The Lutheran leader had launched the weekly “prayer for peace” which swelled into the massive “Monday demonstrations” that ushered in the non-violent overthrow of the communist regime.
Fuehrer died in the university hospital in Leipzig after a serious illness, said a spokesman for the city, where he been pastor of the largest church, the Nikolaikirche.
Known for dressing in jeans and a leather jacket, Fuehrer launched the peace prayers at the church in 1982 which later swelled into mass demonstrations against the repressive government.
Some 70,000 people joined a rally on a nearby square on October 9, 1989, an event seen as a turning point because security forces did not intervene.

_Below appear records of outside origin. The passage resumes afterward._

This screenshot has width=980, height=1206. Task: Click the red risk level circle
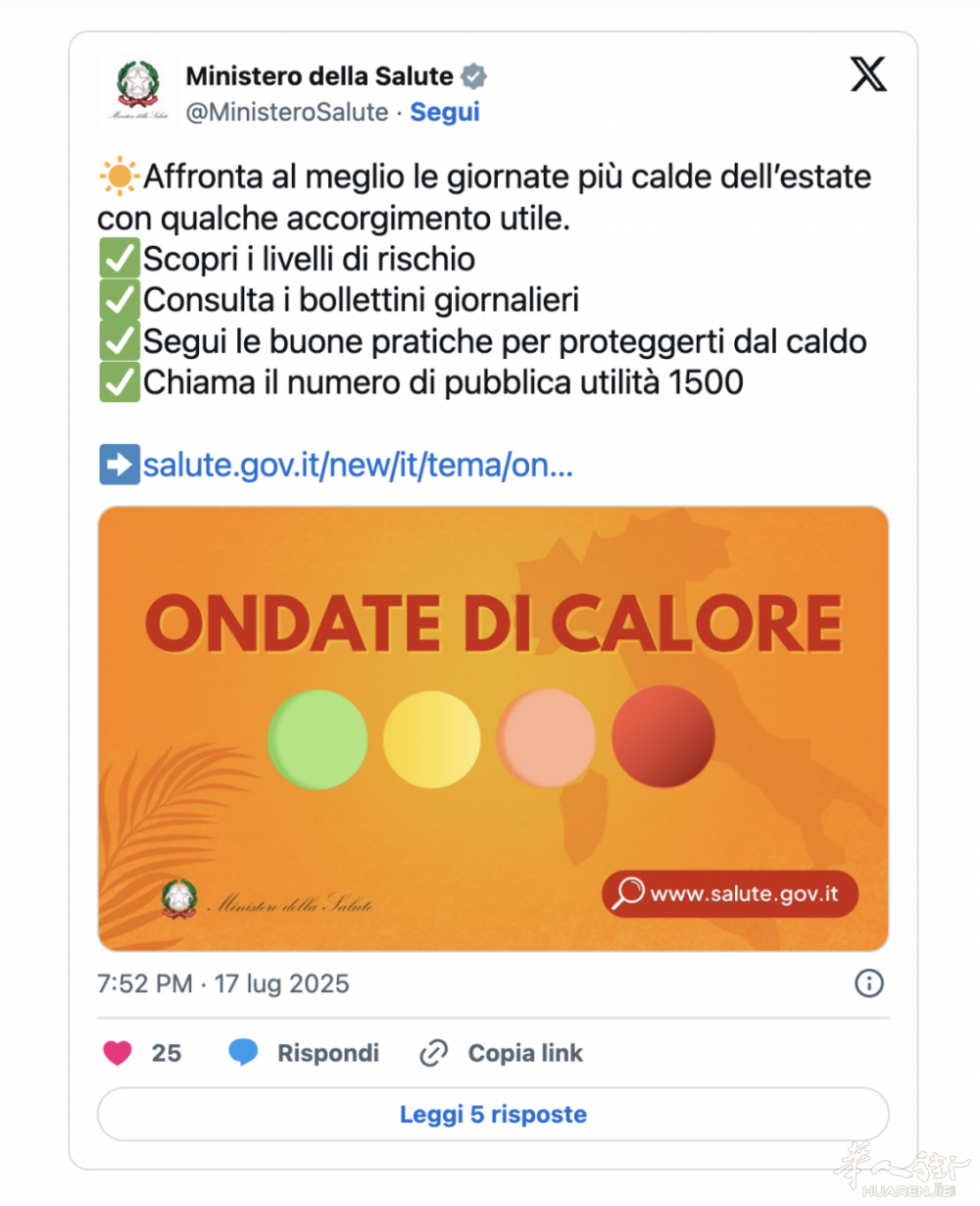pos(663,736)
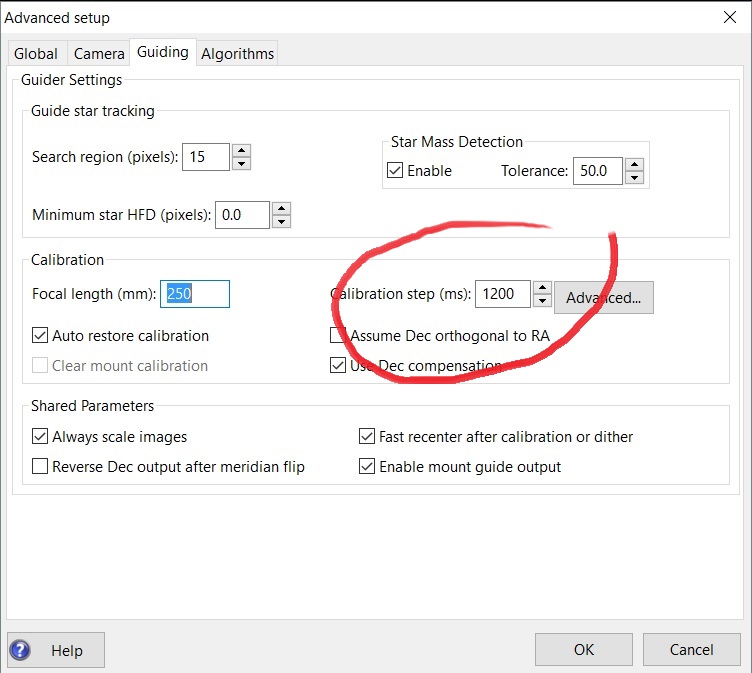Decrease Minimum star HFD value

pyautogui.click(x=281, y=221)
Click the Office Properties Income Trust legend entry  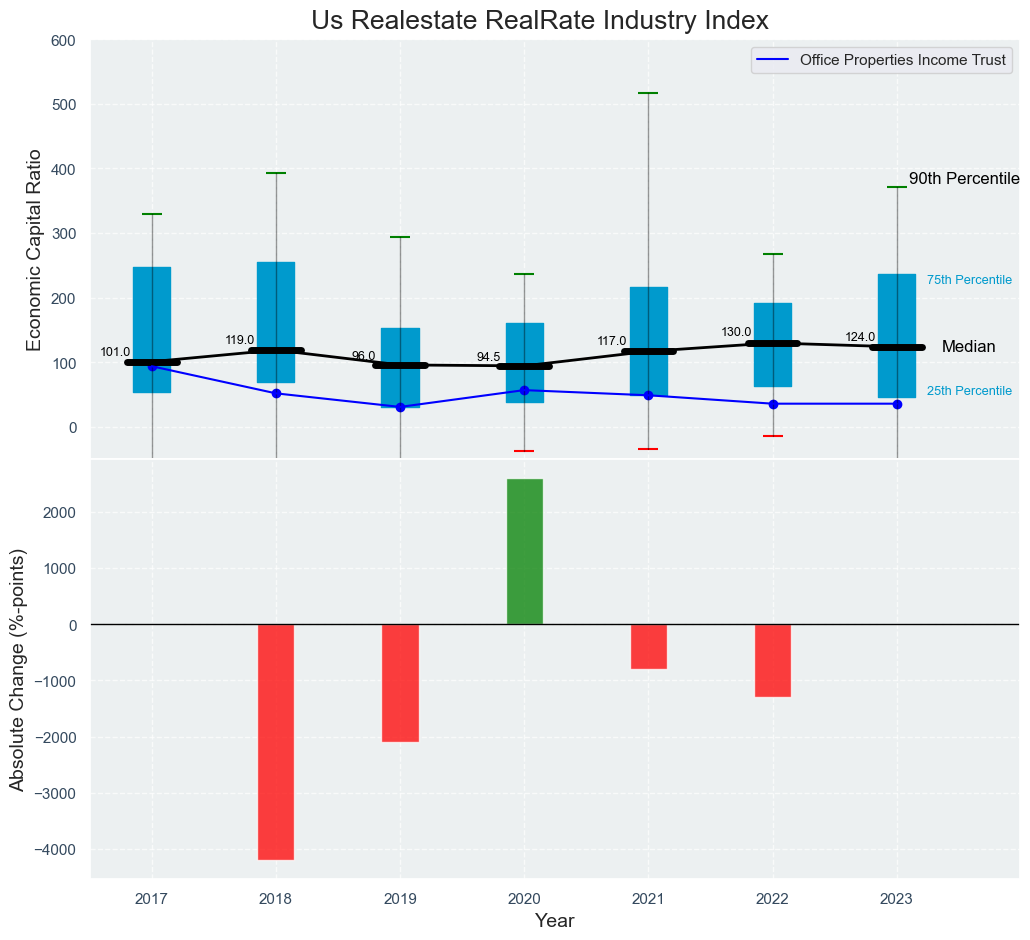pyautogui.click(x=903, y=61)
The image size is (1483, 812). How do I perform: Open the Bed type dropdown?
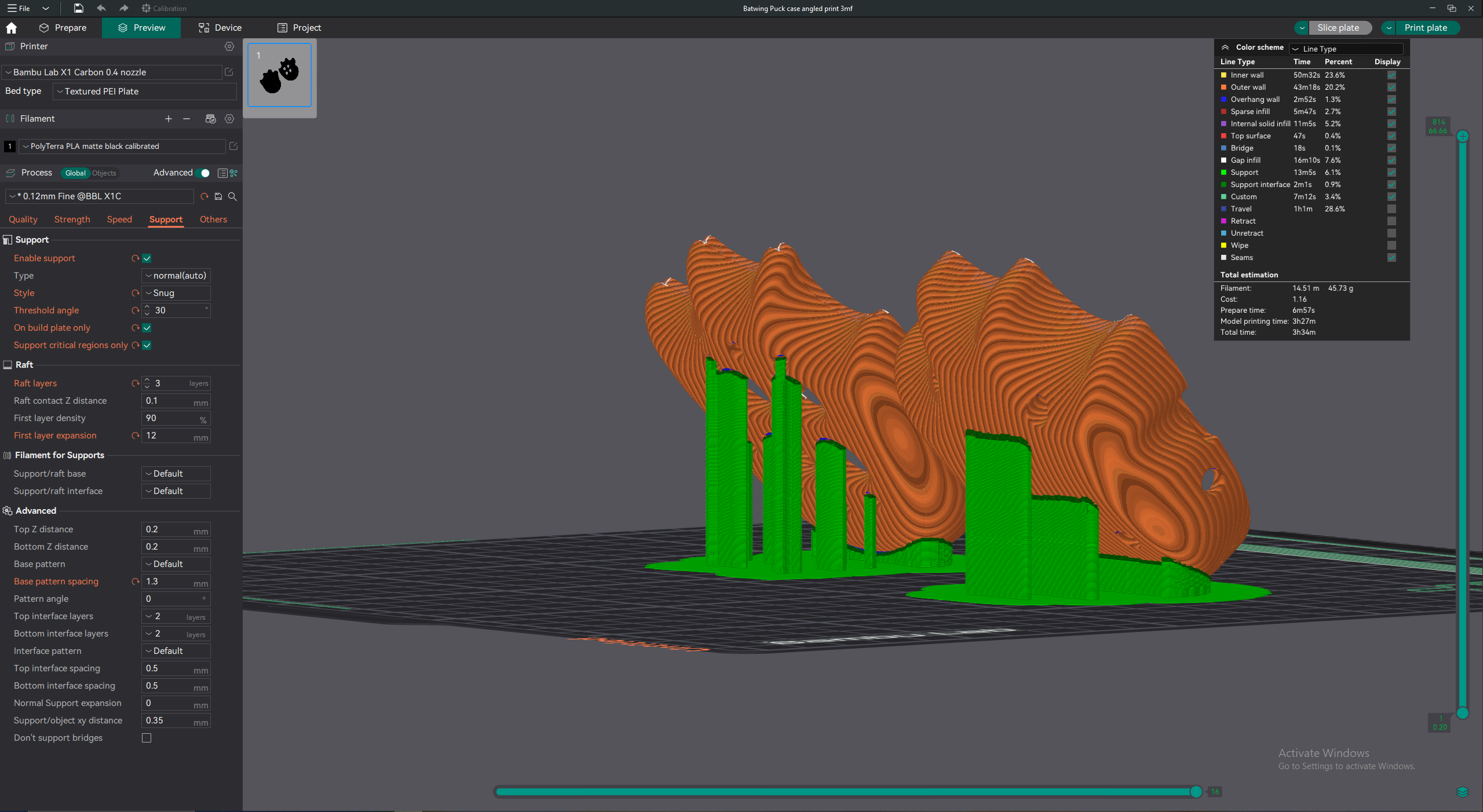coord(145,92)
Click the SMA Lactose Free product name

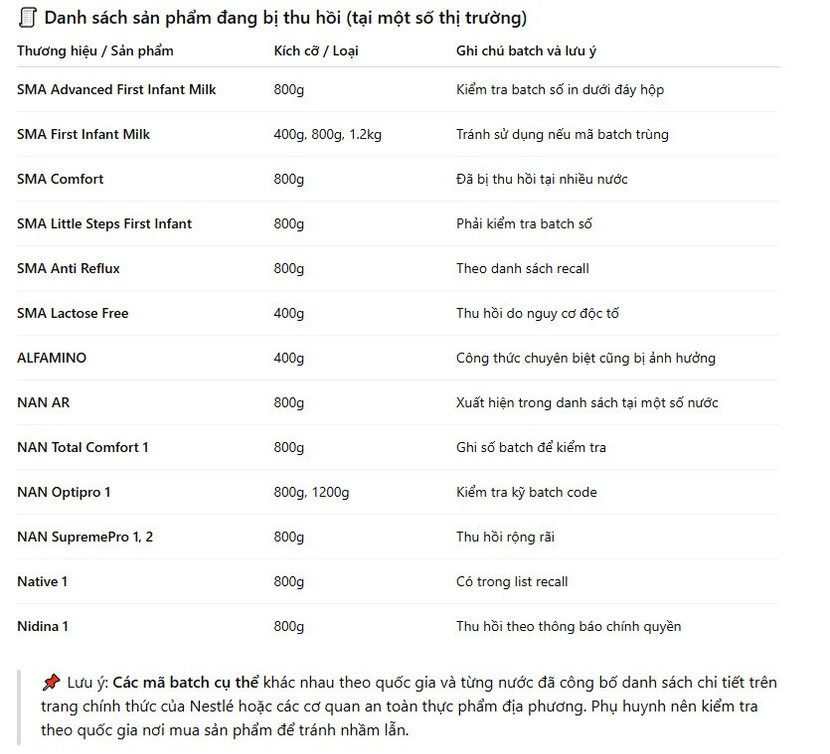pos(73,313)
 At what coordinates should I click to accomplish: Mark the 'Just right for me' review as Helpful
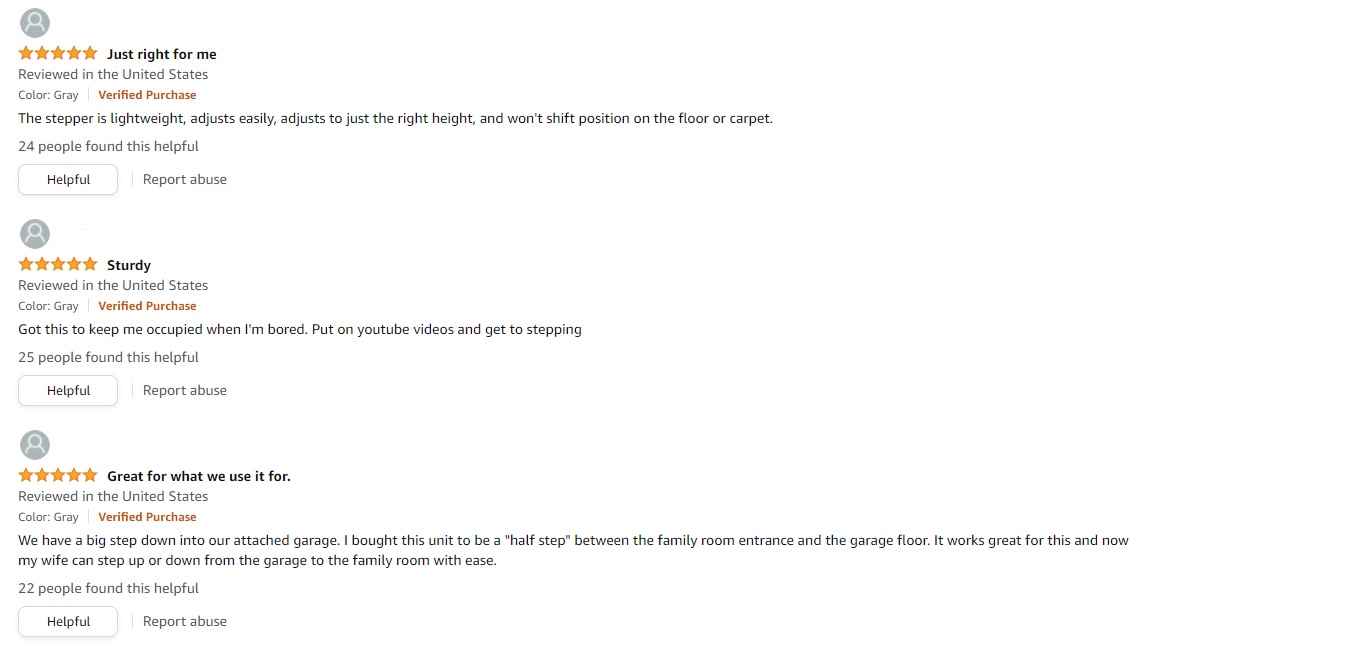pyautogui.click(x=68, y=180)
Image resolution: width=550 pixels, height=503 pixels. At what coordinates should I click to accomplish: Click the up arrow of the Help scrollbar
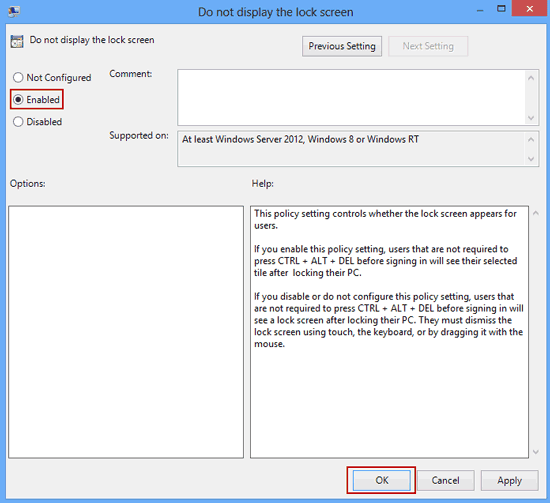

“This is the only revolution in German history, it happened without violence, and it is part of the Church’s” history, Fuehrer told AFP on the 20th anniversary of the fall of the Berlin Wall in 2009.
Only last week Fuehrer, who retired in 2008, was awarded the German National Prize, which his daughter accepted on his behalf, together with two other former freedom activists.
The prize committee said their “revolutionary courage and renunciation of violence caused the collapse of the GDR (German Democratic Republic) regime and the fall of the Wall”.
Leipzig mayor Burkhard Jung said Fuehrer would be remembered for his “exemplary courage”.